Displaced Persons Literature

Marcel Krueger explores the Displaced Persons Literature collection at the Berlin State Library…

They don’t look like much. Just a selection of pamphlets and booklets printed on cheap paper, dog-eared and rumpled from frequent use, bound together with rusty clips. But this collection of works, the first Jewish publications written and printed in Germany right after World War II—so-called ‘Displaced Persons Literature’—are a powerful and poignant reminder of a time of uncertainty, resilience and hope.

Staatsbibliothek zu Berlin – PK. Lizenz: CC-BY-NC-SA

The term Displaced Person (DP) was widely used by the western Allies and referred to the many people—around eleven million in total, seven million of whom wound up in Germany—who found themselves removed from their native country as refugees, former concentration camp prisoners or slave labourers for Nazi Germany in the aftermath of World War II.

Many came from the eastern Europe, and most wanted to return to their native lands as quickly as possible. In the case of Jewish DPs however, this was not easy: whole communities had been uprooted and destroyed by the Nazis in the Holocaust, and many of those liberated from the concentration camps had no home or family left to return to: many planned to emigrate to the USA or Palestine.

By 1947, some 850,000 people lived in camps the US troops had set up in their respective zones of occupation, which by then were operated by the United Nations Relief and Rehabilitation Administration (UNRRA). In Berlin there were ten such  camps altogether: four in the US zone of occupation in Zehlendorf, Schlachtensee and Mariendorf, four in the French sector in Wittenau and Wedding, and two in the Soviet sector in Mitte and Pankow. Most existed only for a few months, but those in the US zone operated longer.

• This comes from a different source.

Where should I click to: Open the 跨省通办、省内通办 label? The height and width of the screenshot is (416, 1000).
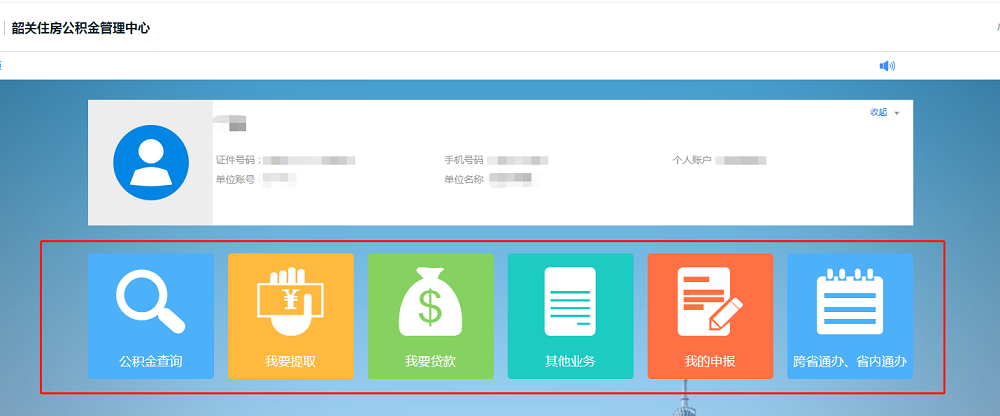point(849,361)
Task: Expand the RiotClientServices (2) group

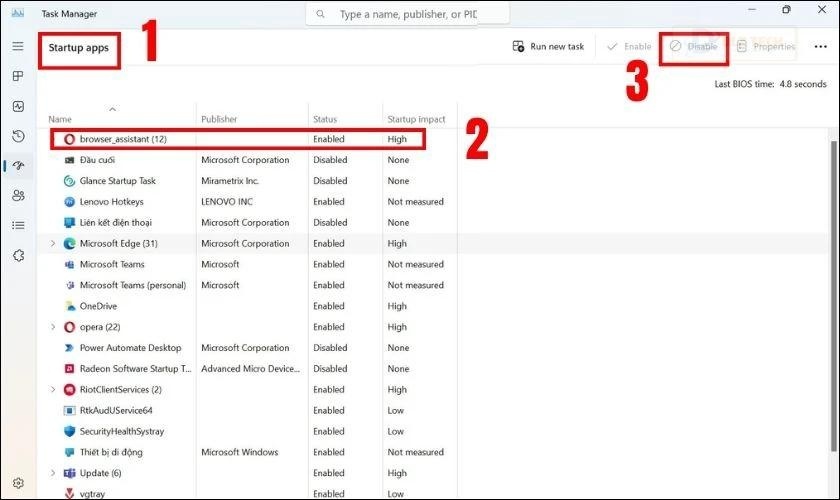Action: tap(53, 390)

The largest of these was the Düppel Center, or Schlachtensee DP Camp, in Steglitz-Zehlendorf which housed over 5,000 Jewish Displaced Persons. As with most other DP camps, the Düppel Center had its own schools, churches, synagogues, gyms and sporting events—even its own university and a Yiddish theatre. At the top of the local administration was an elected central committee that took care of the camp, and the camp also had its own courts and police. The main language was Yiddish, and kosher meals were offered.

Exterior of the the centre at the Berlin-Duppel displaced persons camp, 1947. US Holocaust Memorial Museum.

In this waiting room of uncertainty, for a short time, a special publishing industry blossomed. Poets, writers and editors living in the camps produced their own newspapers, poetry collections, memorials to murdered people, lists of missing persons, most of them in Hebrew and Yiddish. Among the publications that blossomed in these times is the camp newspaper “Undzer hofenung” (Our Hope), printed in the Eschwege Airbase DP camp in Hesse, and the “Sh’erit ha-Pletah” (The Remnant of the Saved) created by American military rabbi Abraham Klausner (1915-2007).

Klausner served in a Displaced Persons camp created at the former concentration camp in Dachau, Bavaria. In his own words, his collection was “an extensive list of survivors of Nazi tyranny […] so that the lost may be found and the dead brought back to life”; several volumes listing thousands of names would eventually be printed and distributed around German DP camps.